14 July 2007

DEAD RIVERS, SEWAGE and PLASTIC BAGS


India’s pollution is out of control and rivers are dying.

As an example: three billion liters of waste are pumped into Delhi's Yamuna River each day.
Like many rivers in India, New Delhi's body of water is little more than a flowing garbage dump, with fully 57 percent of the city's waste finding its way to the Yamuna. Cascades of garbage on its banks, makes it unaccesable and smells to hell. Most rivers also Mutha and Mula in Pune are so contaminated they can hardly sustain marine life.
"The rivers are dead, they are just just has not been cremated
Fully 80 percent of urban waste in India ends up in the country's rivers, and unchecked urban growth across the country combined with poor government oversight means the problem is only getting worse. A growing number of bodies of water in India are unfit for human use.

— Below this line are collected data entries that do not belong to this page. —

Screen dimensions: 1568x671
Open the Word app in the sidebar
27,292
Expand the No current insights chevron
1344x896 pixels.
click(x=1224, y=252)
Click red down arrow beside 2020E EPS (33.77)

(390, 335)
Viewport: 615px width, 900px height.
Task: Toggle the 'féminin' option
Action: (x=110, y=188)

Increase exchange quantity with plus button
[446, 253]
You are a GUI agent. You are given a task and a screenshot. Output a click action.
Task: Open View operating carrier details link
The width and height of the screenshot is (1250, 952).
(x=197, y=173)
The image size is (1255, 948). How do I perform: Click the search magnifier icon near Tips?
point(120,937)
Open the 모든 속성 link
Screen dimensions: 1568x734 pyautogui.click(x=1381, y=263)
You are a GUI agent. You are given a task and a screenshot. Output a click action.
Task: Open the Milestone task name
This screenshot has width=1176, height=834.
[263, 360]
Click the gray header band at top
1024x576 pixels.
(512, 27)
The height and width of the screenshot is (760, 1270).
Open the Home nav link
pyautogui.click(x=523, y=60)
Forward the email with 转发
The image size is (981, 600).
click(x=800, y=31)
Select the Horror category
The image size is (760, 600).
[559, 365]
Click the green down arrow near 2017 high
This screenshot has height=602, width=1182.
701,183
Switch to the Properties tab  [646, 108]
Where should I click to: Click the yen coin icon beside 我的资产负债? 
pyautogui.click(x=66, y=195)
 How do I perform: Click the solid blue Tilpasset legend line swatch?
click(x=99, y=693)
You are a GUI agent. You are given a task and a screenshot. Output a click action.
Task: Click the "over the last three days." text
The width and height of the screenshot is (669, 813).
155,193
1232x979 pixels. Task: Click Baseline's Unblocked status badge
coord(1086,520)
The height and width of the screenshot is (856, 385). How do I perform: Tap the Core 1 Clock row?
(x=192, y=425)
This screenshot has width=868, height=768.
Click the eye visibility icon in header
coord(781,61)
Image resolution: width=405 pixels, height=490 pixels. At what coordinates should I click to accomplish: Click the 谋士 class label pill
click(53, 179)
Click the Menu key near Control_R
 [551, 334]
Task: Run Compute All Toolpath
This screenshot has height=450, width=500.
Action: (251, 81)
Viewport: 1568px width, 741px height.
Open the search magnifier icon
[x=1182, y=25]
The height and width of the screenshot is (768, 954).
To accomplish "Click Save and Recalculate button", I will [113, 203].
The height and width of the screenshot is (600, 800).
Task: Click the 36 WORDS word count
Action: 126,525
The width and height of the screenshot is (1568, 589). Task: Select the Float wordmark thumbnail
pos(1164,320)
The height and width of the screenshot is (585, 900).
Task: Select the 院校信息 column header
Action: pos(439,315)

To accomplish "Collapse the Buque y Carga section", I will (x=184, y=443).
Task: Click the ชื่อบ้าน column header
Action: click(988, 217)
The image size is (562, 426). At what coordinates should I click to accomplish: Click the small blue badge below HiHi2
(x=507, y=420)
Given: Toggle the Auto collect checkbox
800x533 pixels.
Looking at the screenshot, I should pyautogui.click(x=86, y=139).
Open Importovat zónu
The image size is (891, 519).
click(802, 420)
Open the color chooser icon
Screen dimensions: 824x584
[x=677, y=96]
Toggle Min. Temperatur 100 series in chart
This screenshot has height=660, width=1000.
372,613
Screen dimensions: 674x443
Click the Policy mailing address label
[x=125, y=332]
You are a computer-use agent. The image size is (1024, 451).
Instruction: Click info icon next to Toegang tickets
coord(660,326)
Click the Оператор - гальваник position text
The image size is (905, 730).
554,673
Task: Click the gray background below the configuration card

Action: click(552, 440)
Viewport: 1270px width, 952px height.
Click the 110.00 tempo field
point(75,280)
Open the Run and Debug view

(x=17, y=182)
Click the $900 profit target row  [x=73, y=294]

Much of the river pollution problem in India comes from untreated sewage. Samples taken recently from the Ganga River near Varanasi show that levels of fecal coliform, a dangerous bacterium that comes from untreated sewage, were some 3,000 percent higher than what is considered safe for bathing. Only 55 percent of the 15 million Delhi residents are connected to the city's sewage system. The remainder flush their bath water, waste water and just about everything else down pipes and into drains -- many of them open -- that empty into the Yamuna. Eleven of the 17 sewage treatment plants in the city are underutilized with a quarter of the plants running at less than 30 percent capacity. As it turns out, the city's decrepit sewage system is simply unable to deliver sewage to the plants. The lines are "silted and settled...and are corroded.


A further problem is presented by the sprawling slums of New Delhi that are unconnected to the system. The sewage from "1,500 unplanned colonies find its way into the drains and then into the river



There is little city residents can do. A confusing web of political appointees, civil servants, and weak elected officials with short term limits makes accountability almost impossible. At least eight separate agencies from the city, state and federal level oversee are handling the case, competing for funds.
And even in the most sophsticated areas as the industrial parks of Gurgaon you will find the most splendid new towers of the continent , directly aside of a wild wast dump ... and what is worse nobody seems to care.

Experts believe spending more money into building sewage diversion and treatment infrastructure is a waste of time. She calls for rethinking the entire pollution control paradigm, building small-scale waste treatment plants on a neighborhood scale and re-using the water locally.



And people stilla are forced to wash in the silty water, because there is no other water available.

1 comment:

Anonymous said...

Is a pity India could better country to live.Main problem is what you say: nobody cares. On a different scale but is about the same here, in Portugal, people prefer to see a huge stadium in their city to spend money on something you don't see, so we still have lousy water and sewage system, and nobody cares too much.